By Saurabh Chandra
The last thing we need in this country is for politics to become a ‘dirty’ word and people pleading to keep elite institutions away from it.
The recent controversy sparked by the suspension of a little known student group called the Ambedkar Periyar Study Circle at IIT-Madras has again brought to fore the question of allowing politics in universities. The worst fears of the detractors seem to be in revisiting the horrors of the 80s when student politics often led to violence between factions, even leading to murders. Many a times students were used as muscle men by mainstream parties and the local university politics became a proxy for a larger game play.
The concerns are not unfounded but the solution that got employed has been most stifling – complete ban on all political activities on campus. In many cases, the student unions have been dissolved too. My alma mater BHU is a good example where University politics had simply overwhelmed the campus culture. Student politicians would decide not to pass their courses so that they could continue to stand for elections or continue to enroll in masters and then PhD courses in departments where faculty members were also more inclined towards politics than academics. Things went to a boil in the 90s and two students died, post which the student union was dissolved and politics banished from the campus. In the following years, the university got back its academic mojo with multiple faculties climbing various nationwide rankings. In parallel, we created a sterile atmosphere in the university when it came to political engagement and the number of politician alumni from the university is on a fast decline.

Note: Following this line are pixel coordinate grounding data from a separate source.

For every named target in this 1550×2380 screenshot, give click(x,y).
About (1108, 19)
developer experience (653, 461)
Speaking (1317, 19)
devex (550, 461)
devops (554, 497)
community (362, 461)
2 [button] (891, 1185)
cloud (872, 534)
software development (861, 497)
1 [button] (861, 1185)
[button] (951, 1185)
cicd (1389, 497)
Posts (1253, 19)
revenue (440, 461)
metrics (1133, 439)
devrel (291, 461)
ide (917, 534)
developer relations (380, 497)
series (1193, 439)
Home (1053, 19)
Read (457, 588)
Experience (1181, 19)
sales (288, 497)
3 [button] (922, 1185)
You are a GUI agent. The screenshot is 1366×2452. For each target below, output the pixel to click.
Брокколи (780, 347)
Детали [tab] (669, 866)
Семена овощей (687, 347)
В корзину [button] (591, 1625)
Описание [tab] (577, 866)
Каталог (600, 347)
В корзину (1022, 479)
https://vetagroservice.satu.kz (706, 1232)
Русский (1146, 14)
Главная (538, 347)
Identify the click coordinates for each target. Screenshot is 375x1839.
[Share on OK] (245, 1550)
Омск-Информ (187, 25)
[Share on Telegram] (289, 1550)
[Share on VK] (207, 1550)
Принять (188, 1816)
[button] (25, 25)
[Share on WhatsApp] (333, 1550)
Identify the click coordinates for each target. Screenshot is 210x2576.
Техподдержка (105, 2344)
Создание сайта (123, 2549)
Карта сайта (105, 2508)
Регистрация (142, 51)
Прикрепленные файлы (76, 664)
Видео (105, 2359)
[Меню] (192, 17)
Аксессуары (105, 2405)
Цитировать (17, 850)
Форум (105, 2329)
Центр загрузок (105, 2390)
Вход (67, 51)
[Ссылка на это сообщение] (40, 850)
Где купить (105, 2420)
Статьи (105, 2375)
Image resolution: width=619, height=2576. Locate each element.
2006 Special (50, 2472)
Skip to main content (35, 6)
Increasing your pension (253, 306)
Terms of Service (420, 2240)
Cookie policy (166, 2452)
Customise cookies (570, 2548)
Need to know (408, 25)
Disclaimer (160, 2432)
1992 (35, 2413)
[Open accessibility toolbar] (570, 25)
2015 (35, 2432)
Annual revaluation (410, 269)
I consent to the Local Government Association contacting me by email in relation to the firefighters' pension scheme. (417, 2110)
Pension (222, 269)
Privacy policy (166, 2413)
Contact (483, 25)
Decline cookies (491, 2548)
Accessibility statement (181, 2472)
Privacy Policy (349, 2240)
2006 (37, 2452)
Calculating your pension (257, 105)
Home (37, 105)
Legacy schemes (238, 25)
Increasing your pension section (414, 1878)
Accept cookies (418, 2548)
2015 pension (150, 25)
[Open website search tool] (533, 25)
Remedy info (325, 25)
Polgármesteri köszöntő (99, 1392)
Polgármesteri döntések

This is typical of the blunt knife approach often seen in India. To prevent crimes at night, the recommended approach is to close all shops and advise people to stay indoors. Taken to its logical conclusion: if there were no people then we would have no problems in life. The challenges of university politics need to be solved rather than throwing the baby with the bath water. Violence was an issue in the past and the solution is to impose the rule of law. If academic excellence is the goal of a particular institution then there are many ways to impose that too – mandatory attendance, minimum marks to be a candidate and so on. There is no one size fits all and each university should evolve rules and norms that fit with its culture. Mostly, politics should be like an extra-curricular activity in college that should compete with cultural, sports, literary and other activities in capturing a student’s attention. A bold faculty could even craft its instructional design around political activities.
University politics also provides an easy ramp for new talent to come into the system. For a country so young, it is tragic that the average age of the political class is more than twice the average age of the country. The young politicians are mainly family members of older politicians since genuine challengers from below are in short supply.
The last few years have seen a huge engagement from the student community in the India Against Corruption campaign and then as volunteers for various political parties in the general elections. Both of these events demonstrated the potential that youngsters have in India to contribute to the national political agenda. However, in the absence of politics in the iniversities, we will only see this community in support roles and being utilised by the larger parties or activist groups as ‘man-power’. Genuine leadership will emerge only through the competition and tussle of student politics leading to fresh ideas that provide relief from the same-old of current Indian politics.
The last thing we need in this country is for politics to become a ‘dirty’ word and people pleading to keep elite institutions away from it. If anything, elite institutions should be role models on how politics should be done.
Saurabh Chandra is a tech entrepreneur with an interest in policy.